WHAT IS REQUIRED
Exactly as they appear, please output the lines from the one with "Tap the first 5G signal indicator" through the end of the material, without pictures.

* * * * *

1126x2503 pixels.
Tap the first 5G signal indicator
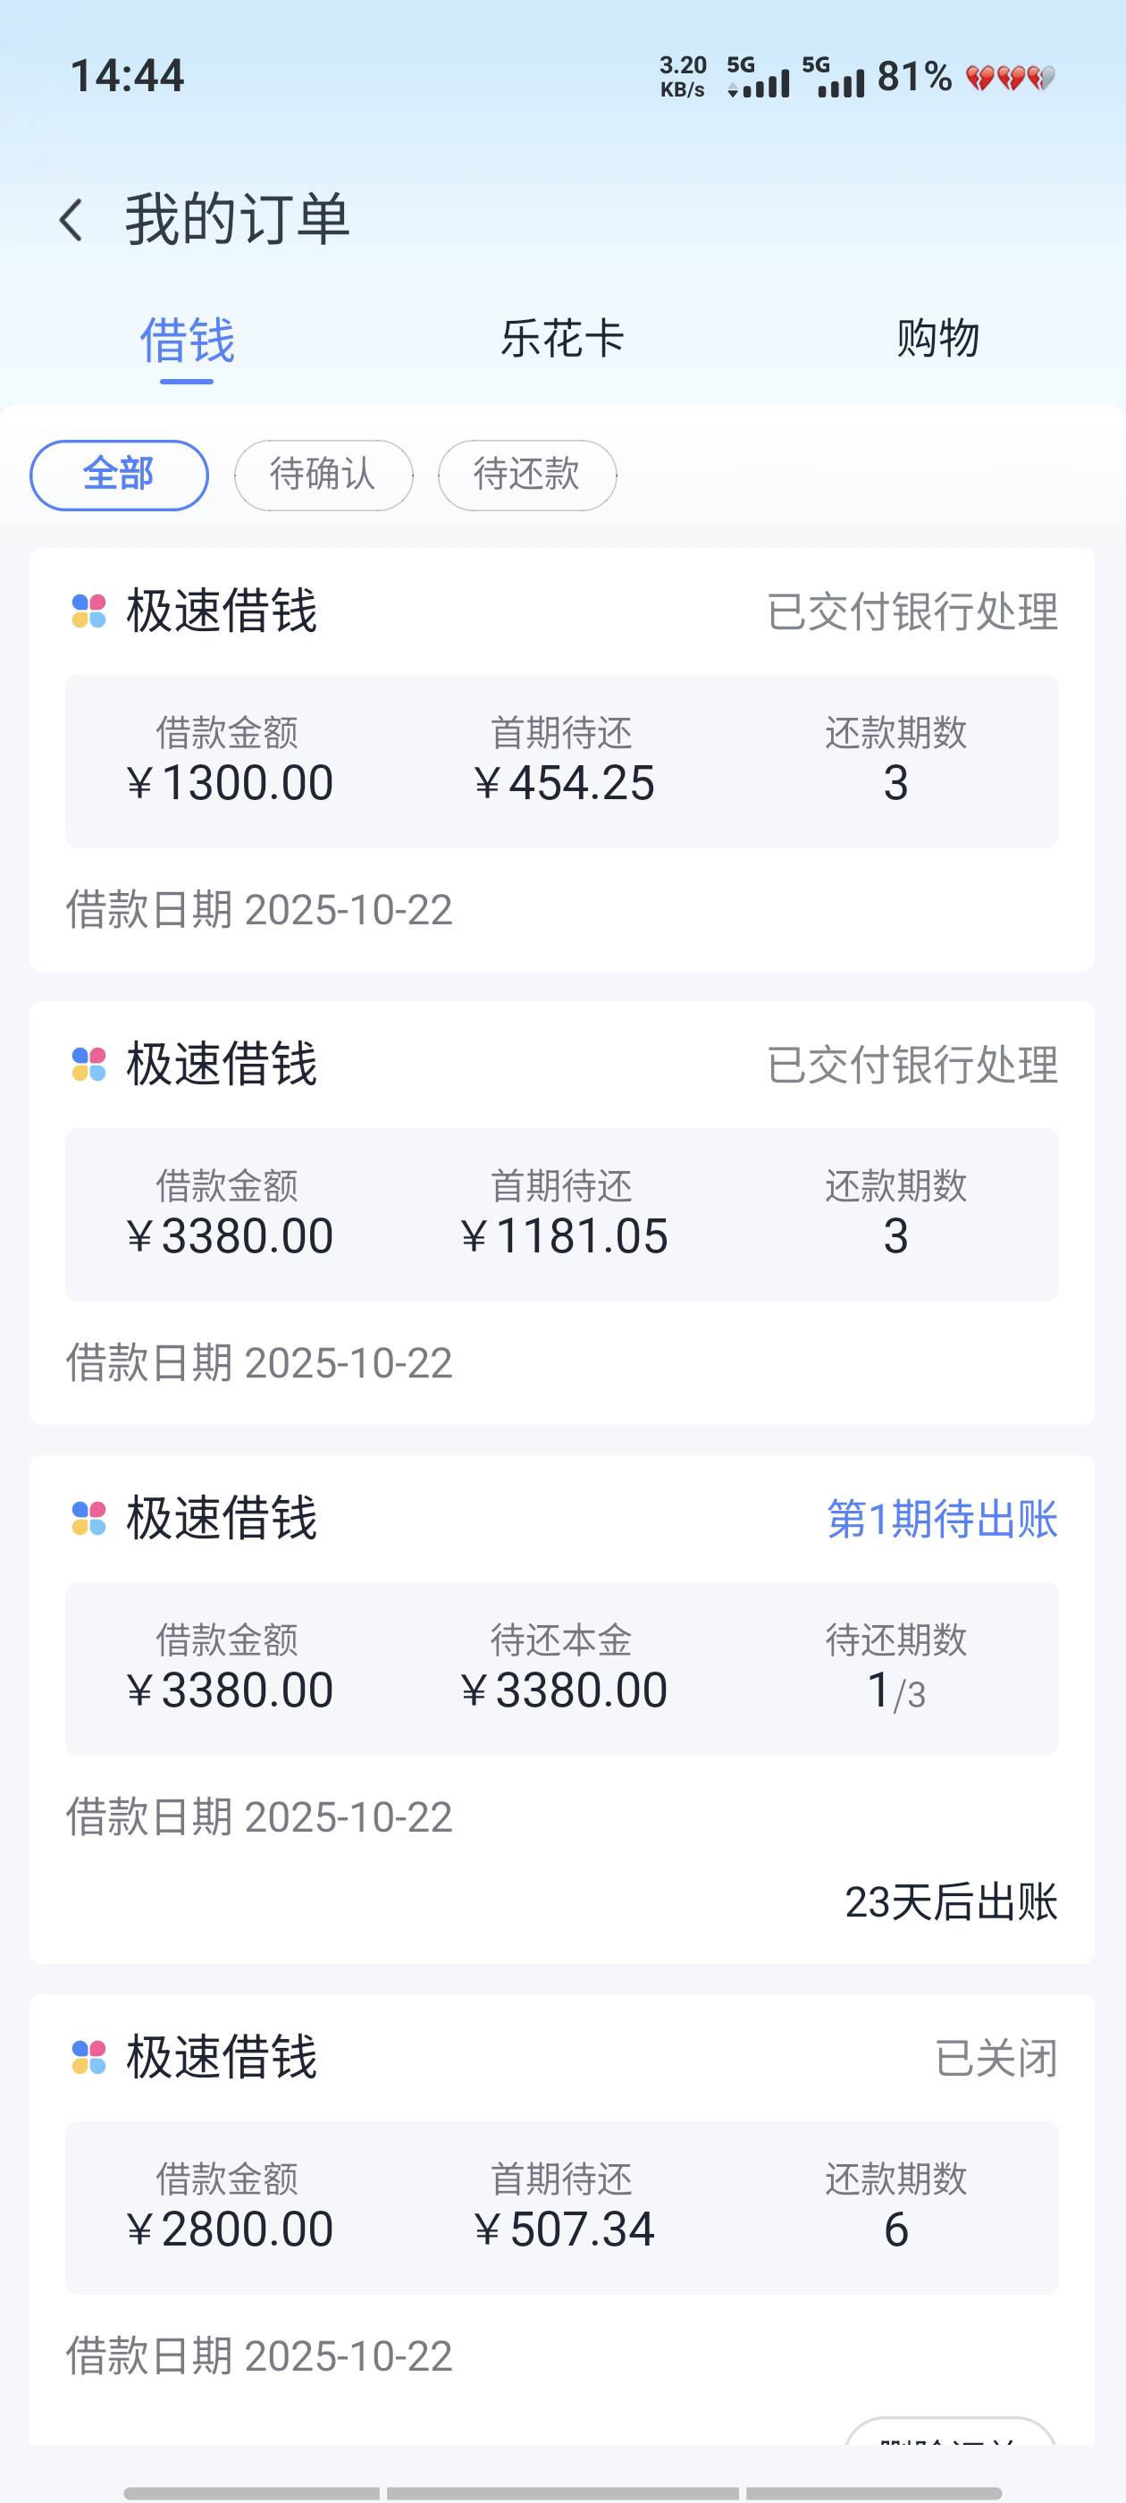tap(758, 78)
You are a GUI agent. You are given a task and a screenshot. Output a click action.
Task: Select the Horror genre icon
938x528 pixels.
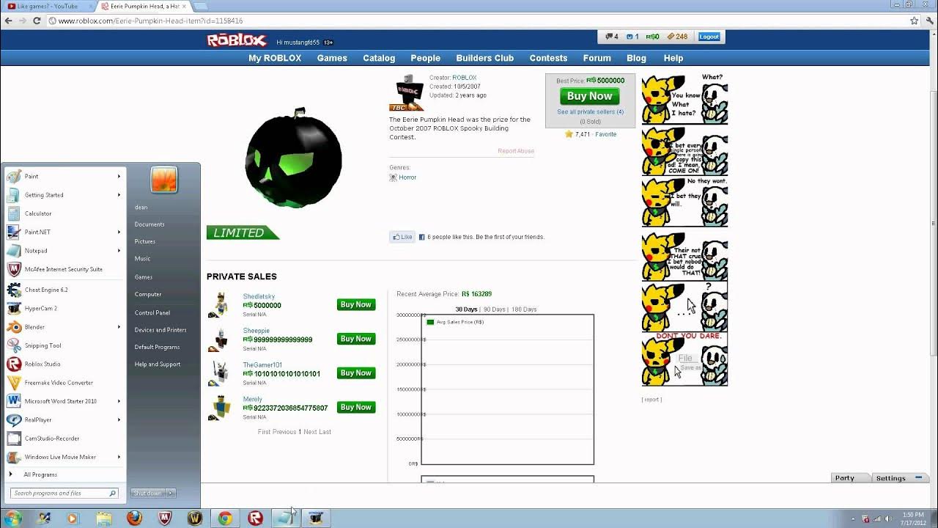[393, 177]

* * * * *

WRITTEN REPLY
Tap the first 5G signal indicator
tap(758, 78)
You are a GUI agent. You are given a task and a screenshot. Output a click action.
Task: Select the Horror genre icon
938x528 pixels.
[393, 177]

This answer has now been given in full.